Good Vibrations

Good Vibrations

Lisa Barros D’Sa and Glenn Leyburn (2012)

Terri Hooley opened a record shop in Belfast in the early 1970s and, a few years later, was sponsoring punk bands in the city.  The name of both the shop and the record label was Good Vibrations.  Hooley’s big breakthrough came when, after he had hawked the Undertones’ ‘Teenage Kicks’ all round London, John Peel played it – twice consecutively – on his Radio 1 show.  Peel became a big supporter of Hooley’s stable’s output more generally – although the legends on the screen at the end of Good Vibrations inform us that the label never had a Top 40 singles hit.  As the legends also explain, the shop has closed and re-opened more than once over the decades (it’s still going today).  Hooley, now in his mid-sixties, has been called ‘the Godfather of Belfast punk’ and Good Vibrations is a celebration of his achievements.

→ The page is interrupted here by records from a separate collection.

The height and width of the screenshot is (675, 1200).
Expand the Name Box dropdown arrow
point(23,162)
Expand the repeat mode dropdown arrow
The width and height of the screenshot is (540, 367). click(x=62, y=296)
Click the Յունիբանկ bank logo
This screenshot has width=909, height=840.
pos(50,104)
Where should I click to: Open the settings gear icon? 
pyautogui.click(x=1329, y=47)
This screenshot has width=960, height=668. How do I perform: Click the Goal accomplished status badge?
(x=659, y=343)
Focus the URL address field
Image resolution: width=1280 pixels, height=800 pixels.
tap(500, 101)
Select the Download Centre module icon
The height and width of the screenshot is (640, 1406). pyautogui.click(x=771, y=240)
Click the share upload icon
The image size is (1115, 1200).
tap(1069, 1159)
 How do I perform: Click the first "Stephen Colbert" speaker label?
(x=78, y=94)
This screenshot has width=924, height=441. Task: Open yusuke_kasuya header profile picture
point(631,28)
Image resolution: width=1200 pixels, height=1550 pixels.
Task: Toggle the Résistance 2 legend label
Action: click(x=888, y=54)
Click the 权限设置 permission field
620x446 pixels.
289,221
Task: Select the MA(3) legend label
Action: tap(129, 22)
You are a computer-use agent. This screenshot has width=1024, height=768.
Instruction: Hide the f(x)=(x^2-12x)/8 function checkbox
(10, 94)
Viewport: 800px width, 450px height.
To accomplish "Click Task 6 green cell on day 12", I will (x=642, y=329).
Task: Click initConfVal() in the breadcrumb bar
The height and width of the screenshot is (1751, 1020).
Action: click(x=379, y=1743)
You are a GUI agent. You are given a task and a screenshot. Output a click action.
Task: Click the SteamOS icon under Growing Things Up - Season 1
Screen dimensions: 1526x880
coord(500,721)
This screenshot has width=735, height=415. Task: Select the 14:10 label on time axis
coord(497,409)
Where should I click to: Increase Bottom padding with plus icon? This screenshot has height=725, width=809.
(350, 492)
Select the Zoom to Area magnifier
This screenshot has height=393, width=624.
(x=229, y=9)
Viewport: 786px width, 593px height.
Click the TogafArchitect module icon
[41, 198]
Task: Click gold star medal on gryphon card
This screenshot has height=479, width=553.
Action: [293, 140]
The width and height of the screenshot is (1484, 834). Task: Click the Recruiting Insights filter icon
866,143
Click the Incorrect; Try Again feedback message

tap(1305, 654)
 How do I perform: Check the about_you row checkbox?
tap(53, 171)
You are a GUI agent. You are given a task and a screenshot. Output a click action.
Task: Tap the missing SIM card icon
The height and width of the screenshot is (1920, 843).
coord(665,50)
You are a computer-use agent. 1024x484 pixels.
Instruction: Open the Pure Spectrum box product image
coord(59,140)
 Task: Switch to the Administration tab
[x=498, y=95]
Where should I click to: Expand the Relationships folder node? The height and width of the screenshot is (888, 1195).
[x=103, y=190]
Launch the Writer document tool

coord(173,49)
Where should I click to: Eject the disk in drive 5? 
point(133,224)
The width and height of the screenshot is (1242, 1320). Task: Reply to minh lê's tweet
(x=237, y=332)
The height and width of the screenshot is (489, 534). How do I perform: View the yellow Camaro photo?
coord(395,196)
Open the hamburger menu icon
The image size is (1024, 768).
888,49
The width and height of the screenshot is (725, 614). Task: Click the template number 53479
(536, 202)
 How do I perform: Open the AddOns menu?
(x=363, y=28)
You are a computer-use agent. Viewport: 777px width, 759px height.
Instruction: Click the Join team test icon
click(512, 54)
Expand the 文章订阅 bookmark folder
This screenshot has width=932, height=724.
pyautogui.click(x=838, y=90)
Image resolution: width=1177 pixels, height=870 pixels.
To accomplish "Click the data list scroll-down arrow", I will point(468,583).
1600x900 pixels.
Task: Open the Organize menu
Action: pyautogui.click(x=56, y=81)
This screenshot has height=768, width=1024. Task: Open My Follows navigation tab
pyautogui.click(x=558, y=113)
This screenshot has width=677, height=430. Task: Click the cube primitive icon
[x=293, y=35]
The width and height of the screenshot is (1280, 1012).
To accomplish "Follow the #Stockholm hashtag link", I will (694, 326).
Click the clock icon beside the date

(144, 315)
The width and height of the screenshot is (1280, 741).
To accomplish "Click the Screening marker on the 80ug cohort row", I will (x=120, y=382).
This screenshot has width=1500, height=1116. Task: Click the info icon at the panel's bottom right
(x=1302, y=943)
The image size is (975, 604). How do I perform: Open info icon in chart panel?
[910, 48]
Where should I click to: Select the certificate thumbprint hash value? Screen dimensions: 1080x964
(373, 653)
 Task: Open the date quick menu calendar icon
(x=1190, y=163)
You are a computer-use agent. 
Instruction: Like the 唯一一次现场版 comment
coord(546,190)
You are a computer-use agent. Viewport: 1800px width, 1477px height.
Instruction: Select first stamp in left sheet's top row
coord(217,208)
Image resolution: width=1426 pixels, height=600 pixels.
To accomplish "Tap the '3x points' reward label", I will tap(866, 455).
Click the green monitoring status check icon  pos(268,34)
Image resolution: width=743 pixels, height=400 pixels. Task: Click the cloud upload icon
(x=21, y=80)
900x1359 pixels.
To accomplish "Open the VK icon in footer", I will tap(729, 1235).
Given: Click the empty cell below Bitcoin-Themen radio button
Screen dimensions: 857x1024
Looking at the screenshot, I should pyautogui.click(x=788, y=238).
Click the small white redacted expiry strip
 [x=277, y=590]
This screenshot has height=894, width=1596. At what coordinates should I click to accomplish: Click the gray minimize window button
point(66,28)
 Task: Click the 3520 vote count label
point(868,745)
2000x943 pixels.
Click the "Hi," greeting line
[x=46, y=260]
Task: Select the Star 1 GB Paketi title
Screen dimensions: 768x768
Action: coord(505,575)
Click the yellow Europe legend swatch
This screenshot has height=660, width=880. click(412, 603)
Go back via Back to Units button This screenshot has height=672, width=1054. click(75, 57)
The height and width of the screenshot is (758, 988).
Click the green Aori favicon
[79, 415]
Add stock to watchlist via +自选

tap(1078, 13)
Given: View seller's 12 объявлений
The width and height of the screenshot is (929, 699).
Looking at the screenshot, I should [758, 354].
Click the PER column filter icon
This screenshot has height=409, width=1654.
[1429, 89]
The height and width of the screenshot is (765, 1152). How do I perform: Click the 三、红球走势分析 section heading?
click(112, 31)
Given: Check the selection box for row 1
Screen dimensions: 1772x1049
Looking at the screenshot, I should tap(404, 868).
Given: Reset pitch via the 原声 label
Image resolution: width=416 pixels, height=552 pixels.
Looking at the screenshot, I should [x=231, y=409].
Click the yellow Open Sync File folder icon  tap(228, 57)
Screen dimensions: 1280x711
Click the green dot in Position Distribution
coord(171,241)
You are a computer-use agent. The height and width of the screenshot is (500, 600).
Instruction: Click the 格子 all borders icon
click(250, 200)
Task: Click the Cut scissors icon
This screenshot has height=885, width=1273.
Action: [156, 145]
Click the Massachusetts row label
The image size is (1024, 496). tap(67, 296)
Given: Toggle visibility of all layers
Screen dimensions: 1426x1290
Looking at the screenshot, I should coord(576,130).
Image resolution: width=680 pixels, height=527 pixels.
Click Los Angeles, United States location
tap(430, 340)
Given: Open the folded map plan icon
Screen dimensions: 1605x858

Written by Colin Carberry and Glenn Patterson, this is the second feature directed by Lisa Barros D’Sa and Glenn Leyburn (the first was Cherrybomb in 2009).  It’s a confident and interesting piece of work.  The film-makers are very aware of the conventions of pop music rags-to-riches movies.  (In Terri Hooley’s case, ‘rags-to-riches’ is not to be taken in its literal financial sense.)  The characters are introduced and the narrative moves with an almost comic-strip vividness and simplicity.  The persistent counterpoint to the film’s good humour is of course the Troubles.  Barros D’Sa and Leyburn insert plenty of news archive.  For a while, this material is not only startling in itself; it makes Hooley’s enterprise seem all the more amazing.  But, once you get used to the technique, the newsreel footage becomes part of the design:  Good Vibrations eventually verges on reducing Northern Ireland’s sectarian violence to the context for pop biopic – albeit a very distinctive context.  In this kind of story, how much you like the type of music that’s at its centre is a factor, however much you try to ignore it; and I guess I’m more interested in punk rock as a socio-cultural phenomenon than in listening to it.  In the climax to Good Vibrations, Terri Hooley proclaims from the stage of the Ulster Hall that, in the world of punk, ‘New York has the haircuts, London has the trousers but Belfast has the reason!’  The film doesn’t, however, explore what punk means to the bands, Protestant and Catholic, who play it.

Richard Dormer is Terri Hooley, under an unflattering 1970s hairdo and with a false glass eye.  (Hooley lost his left eye in childhood – the moment when he changed from being, in his own punning words in voiceover, from ‘Terry with a ‘y’’ to ‘Terri with an ‘i’’.)  Dormer is unrecognisably better here than in his supporting roles last year in Hyena and 71:  he’s full of energy and wit and really inhabits the character, although I found little that he did surprising.  Jodie Whittaker is very beautiful:  as Terri’s wife Ruth, she’s effective both as an image – Terri’s image – of ideal woman and, because she’s a straightforward, truthful actress, as a real woman too.  I liked Karl Johnson as Terri’s old-time Socialist father, George (a Northern Englishman):  the character looks set to be a caricature but Johnson gives it just the right extra – as a result, George cuts deeper.  It’s a good joke that, although he deplores what he sees as Terri’s sellout to capitalism, the son’s lack of business nous means that he, in effect, stays faithful to the father’s principles.  The one time I laughed out loud came when, after Ruth has left Terri, he talks with George, who warns that Terri’s mother (Ruth McCabe) ‘has strong views about marriage … or she wouldn’t have stayed with me all these years’.  The cast also includes Liam Cunningham, Adrian Dunbar, Dylan Moran and David Wilmot.